Boasting a Americana twang but also a rough moral sensibility and a cutting way with an image, Darryl Gregory’s Big Texas Sky is probably too edgy for country radio. It’s a shame.
Tracks like “Anywhere But Here,” “How Do I Tell Her” and “Working Man” pair swooning country laments with these hard-eyed measurements of damaged lives, tough choices and a country’s promises unkept. Gregory boasts a writerly attention to detail — something that, to paraphrase “Anywhere But Here,” keeps the best moments from Big Texas Sky from becoming a different book, but the same old story.

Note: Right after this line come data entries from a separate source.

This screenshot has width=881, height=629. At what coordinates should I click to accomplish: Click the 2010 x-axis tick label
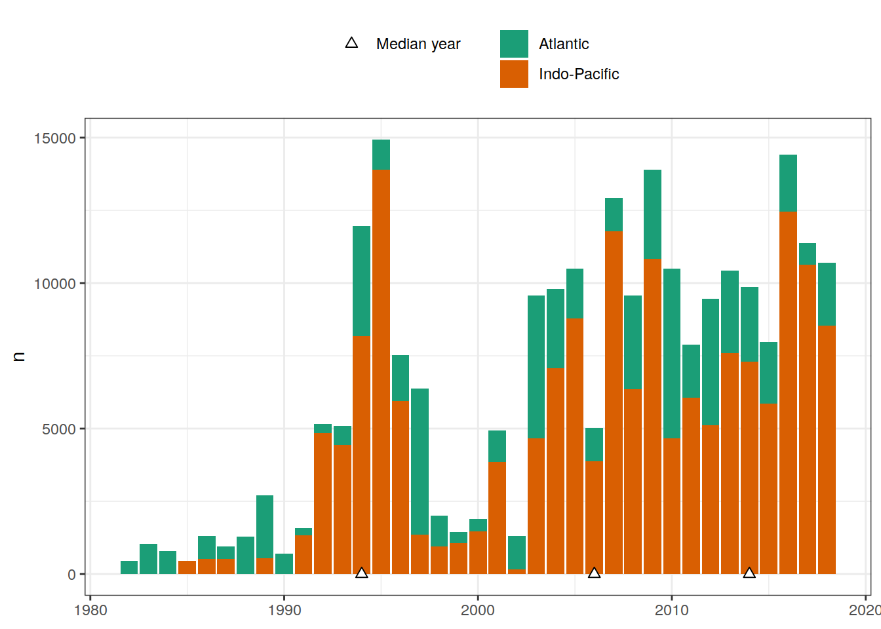click(x=671, y=611)

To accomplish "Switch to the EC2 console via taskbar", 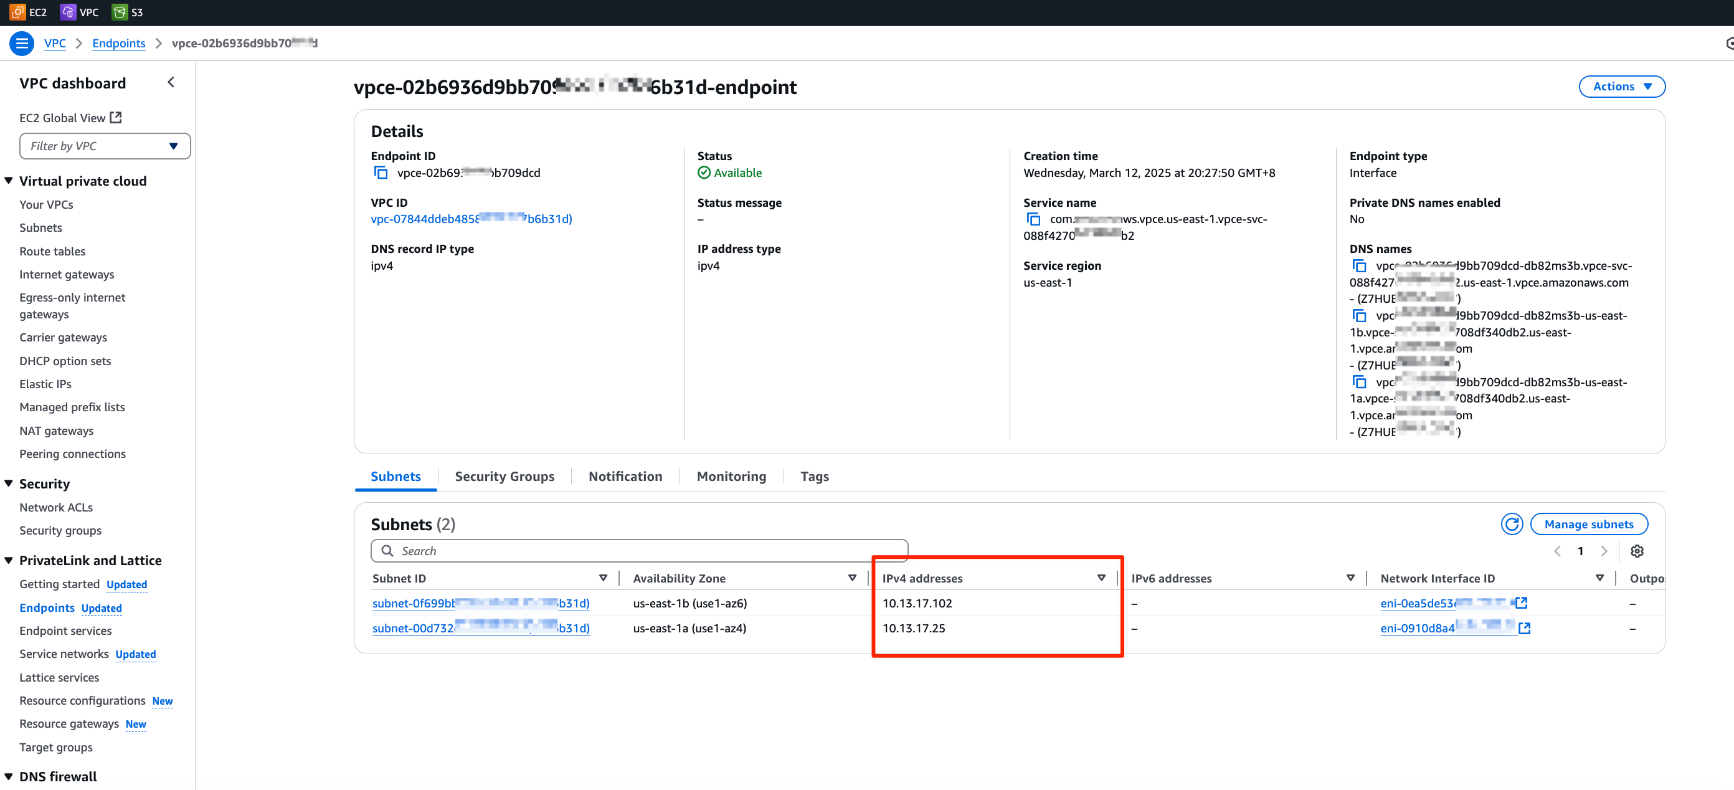I will point(27,11).
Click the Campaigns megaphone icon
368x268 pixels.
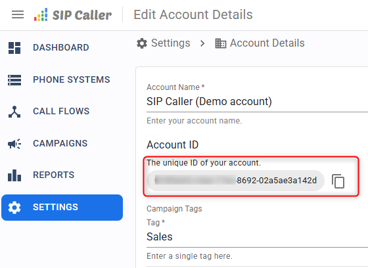click(x=14, y=144)
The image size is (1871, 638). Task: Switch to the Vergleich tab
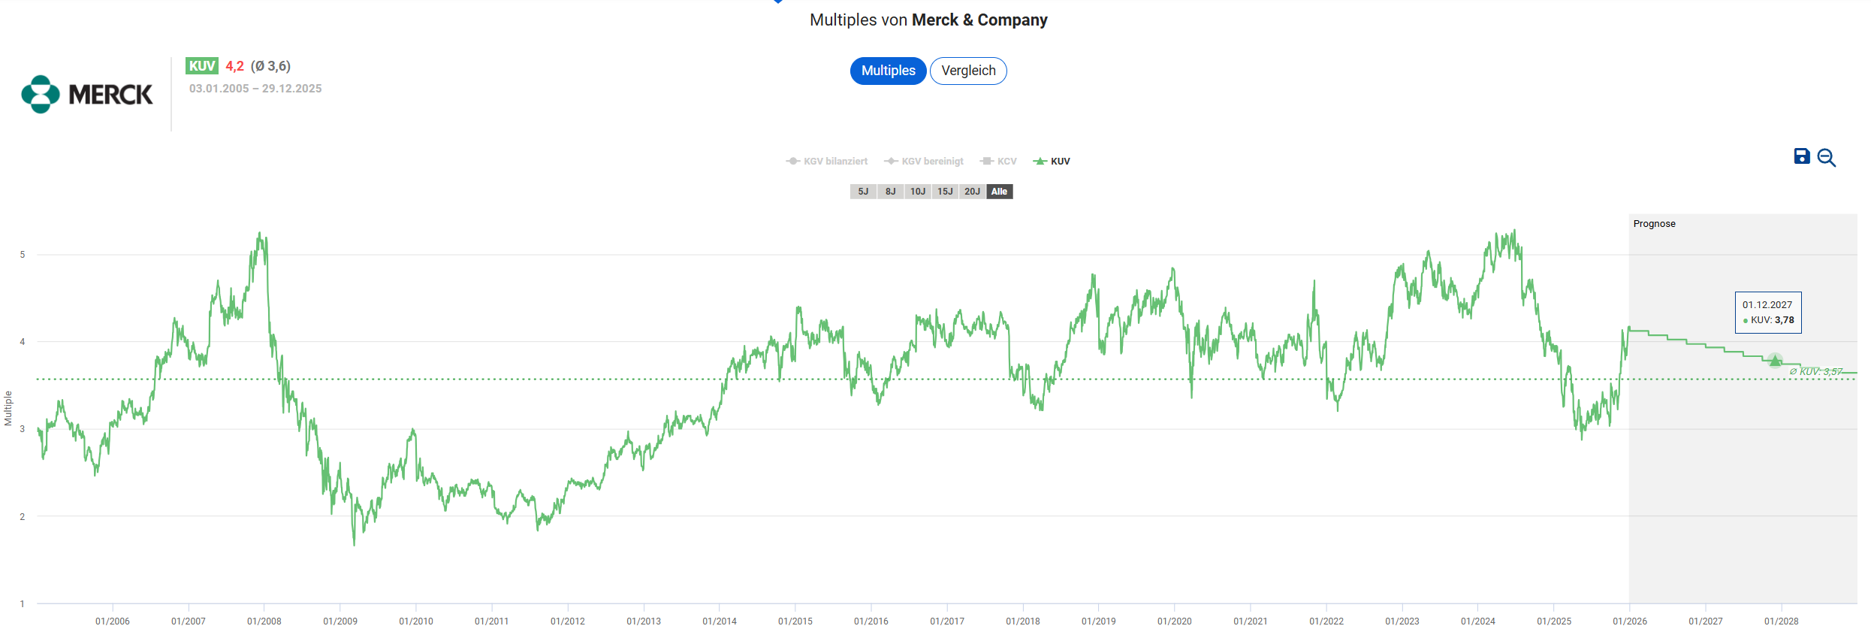(x=968, y=71)
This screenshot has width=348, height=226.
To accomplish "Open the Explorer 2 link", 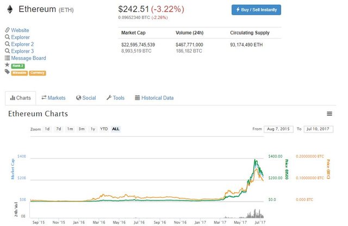I will point(22,44).
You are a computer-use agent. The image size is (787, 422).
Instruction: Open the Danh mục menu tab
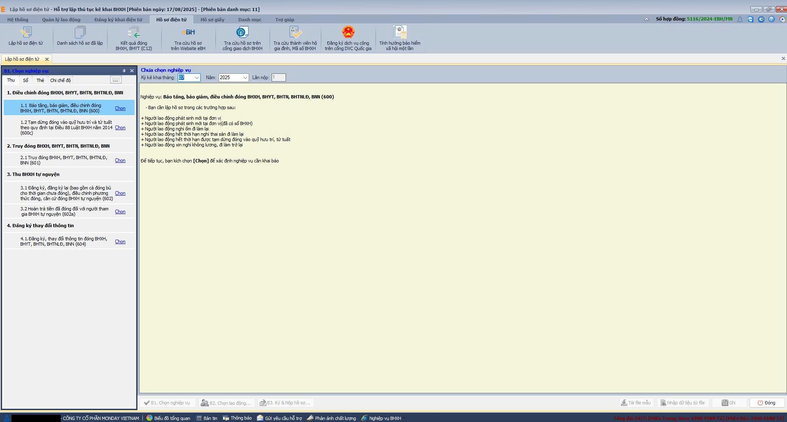coord(249,19)
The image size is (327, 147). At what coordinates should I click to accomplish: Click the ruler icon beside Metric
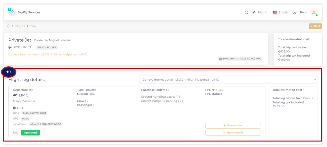pyautogui.click(x=254, y=12)
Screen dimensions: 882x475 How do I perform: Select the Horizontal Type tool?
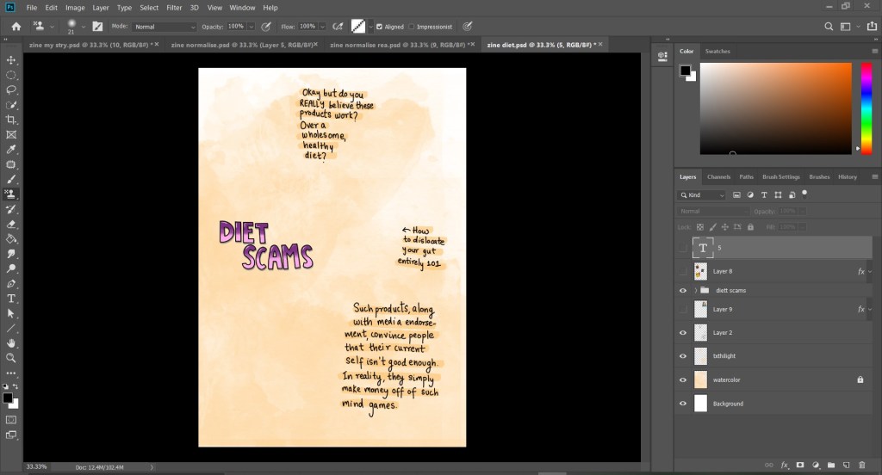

The opening segment of “Aunt Jean’s Piano” has the lasting emotional impact of a family recording, something passed down from one generation to the next, as Gregory is joined at first only by a fragile female voice and the aforementioned piano. When Gregory then moves into a touching, acoustic-driven rumination on the instrument’s place as a centerpiece of so many long-treasured memories, as he’s joined by a series of perfectly placed accompanists.
It’s a quiet and emotional triumph, and also something that stands in direct contrast to “Elegy for an Old Man” — which moves with an unyielding sense of lonely anger. Here, his main character has tried to invest in the happiness of others, has tried to do right, but has nevertheless ended up broken and alone.
Big Texas Sky doesn’t simply push forward the old bromides about this being a joint-stock world, and how we’re all in it together. Gregory makes it clear that there are winners and losers here, in life and in love. Throughout, he asks the big questions — and lets in big emotions.
“Prayer and Hallelujah,” for instance, is a wonder — at first, a heavy-rocking number, then a soul-lifting shout as Gregory sings the praises of steadfast faith and staying the course. “What About Love,” a sensual duet, embraces the uncertainty of passion, since that’s part of the journey, too.